● Passage to read:
────

The waterfall approach is better after trying out TDD especially when you have a multi-agent setup. Also I found that in some cases the tests were just superficial hallucinations that never actually tested the components written or there some some context corruption and ultimately triggered a false positive that kicked off a completely unintentional refactoring.
Crazy times here in the development world. I'm always curious to watch other's best practices.
Almost all the breakages after a big refactor are stale assertions but every time I catch a couple of critical problems that make the entire exercise very worth it.
The whole dev process is so fast compared to writing software manually that I find it absurd that I wouldn’t invest heavily in automated tests.

────

● Data extract:
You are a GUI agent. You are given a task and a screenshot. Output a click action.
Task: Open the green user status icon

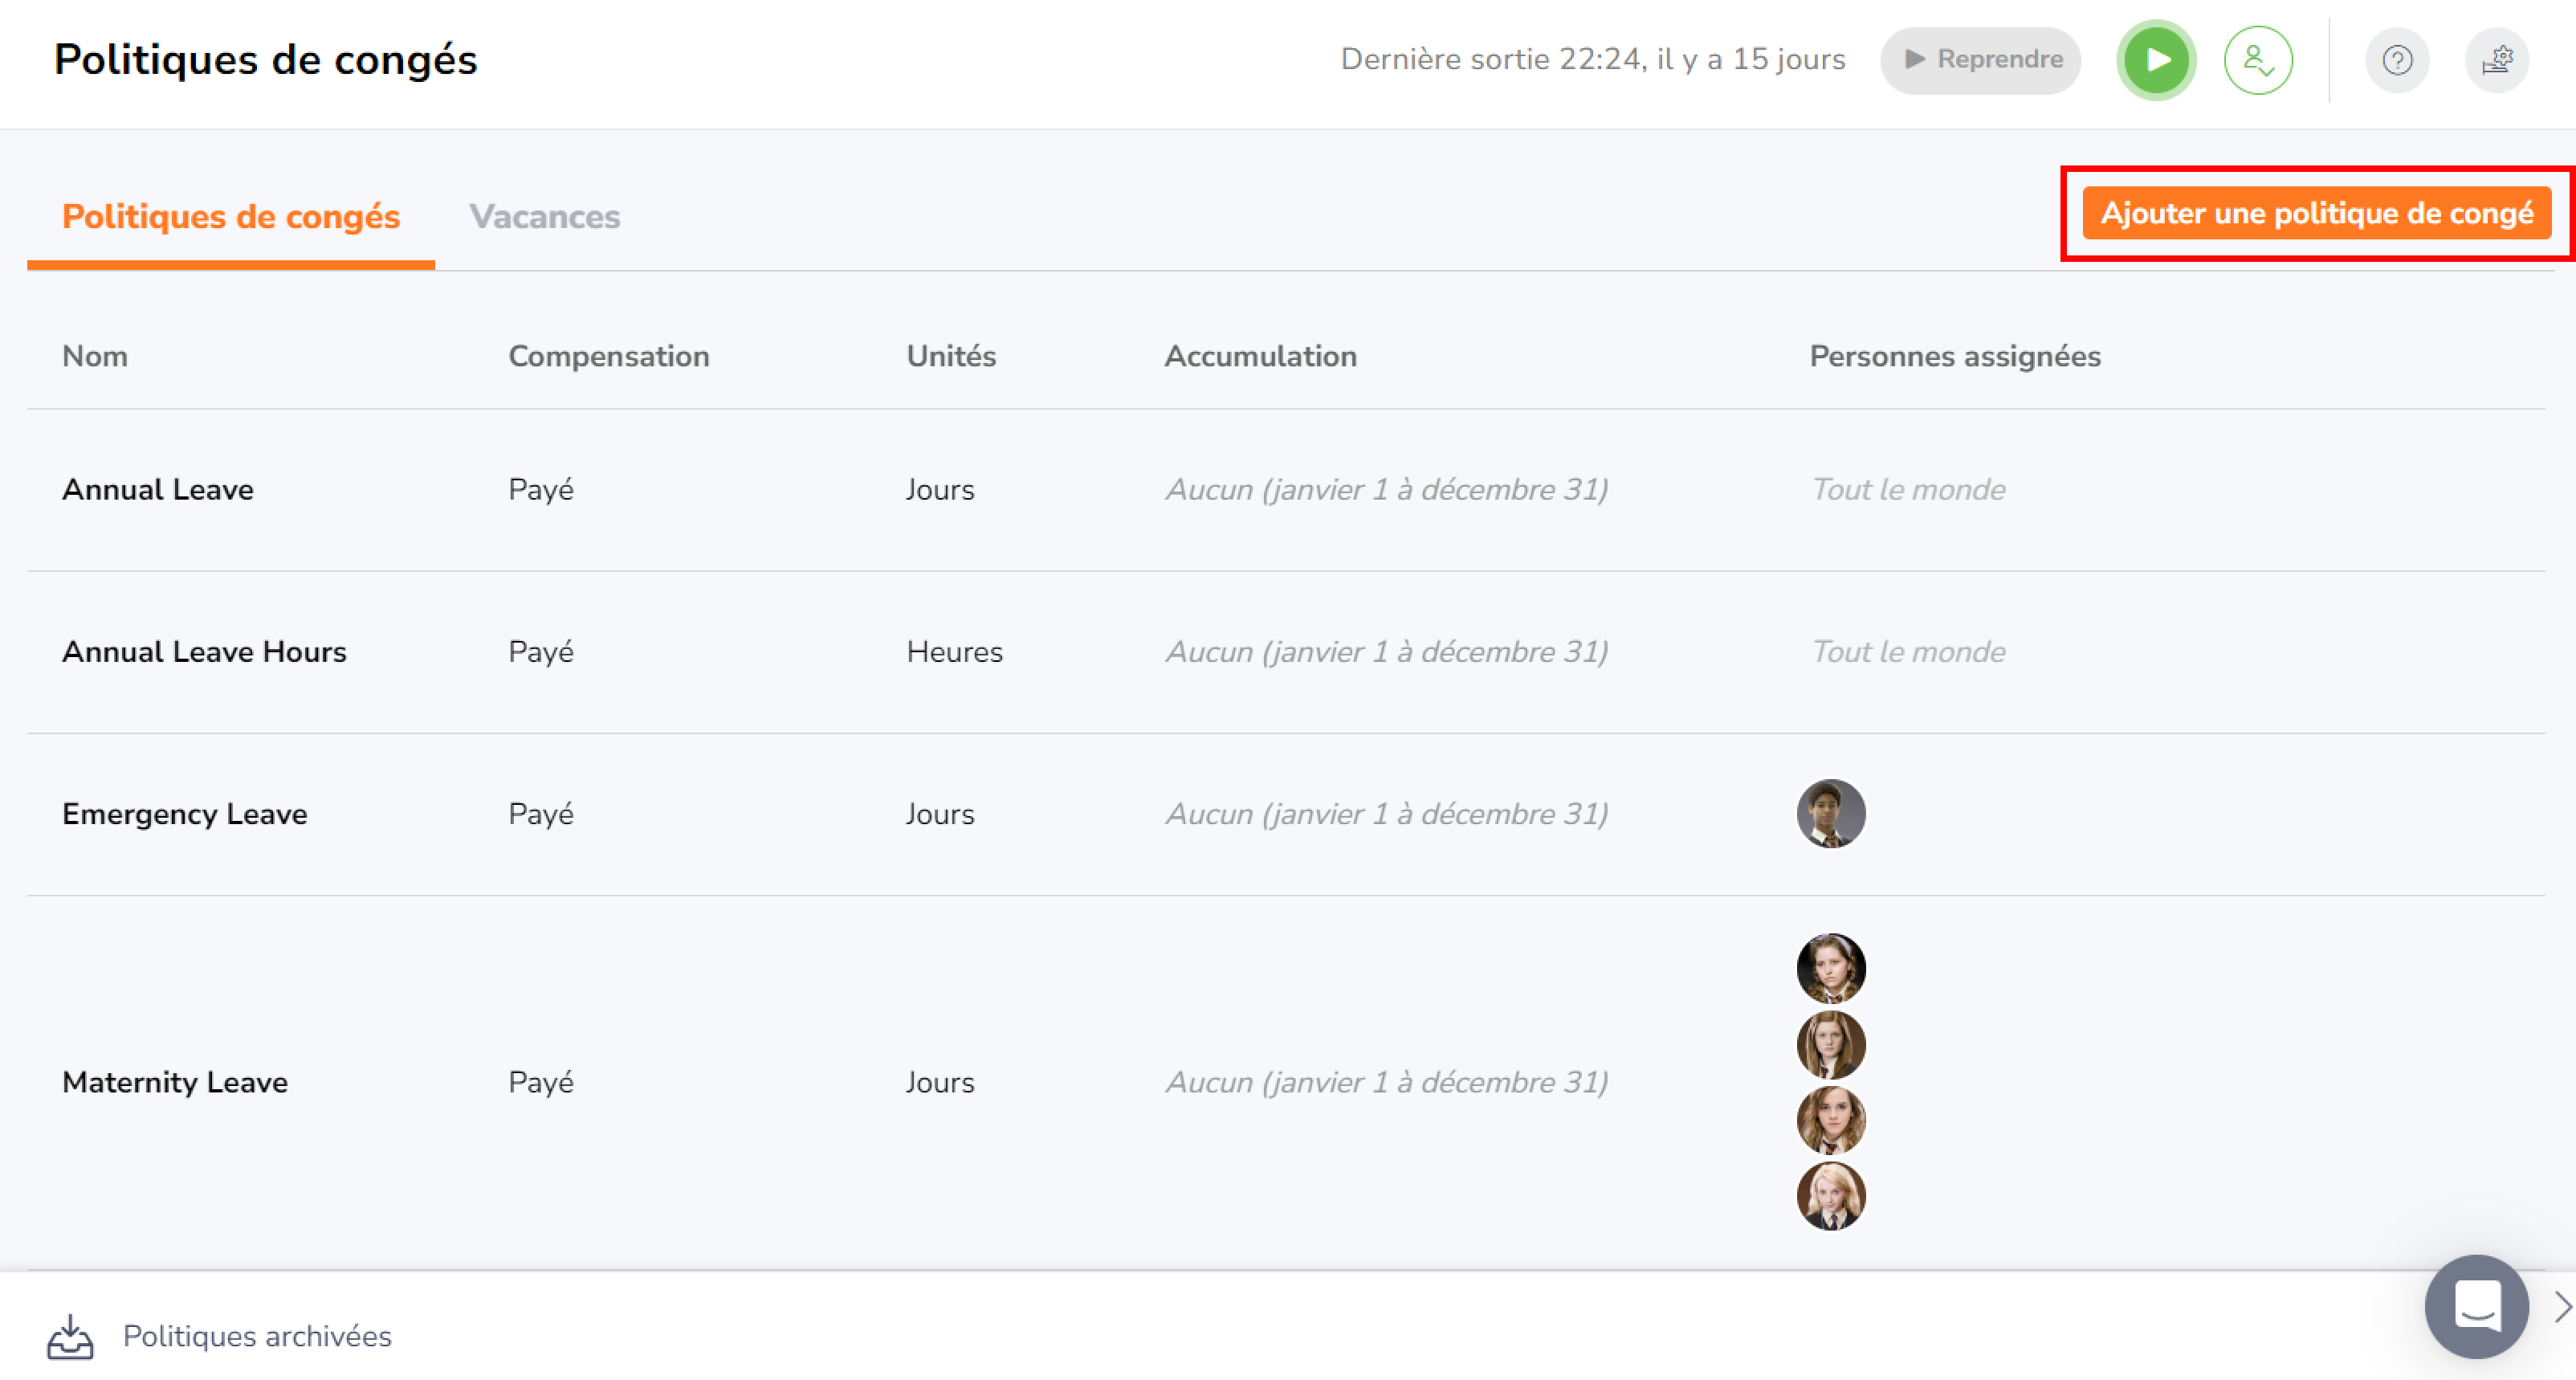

────

From the discussion of automated testing, reproduce the passage starting with "Almost all the" and going on through "in automated tests.".

● Written solution:
Almost all the breakages after a big refactor are stale assertions but every time I catch a couple of critical problems that make the entire exercise very worth it.
The whole dev process is so fast compared to writing software manually that I find it absurd that I wouldn’t invest heavily in automated tests.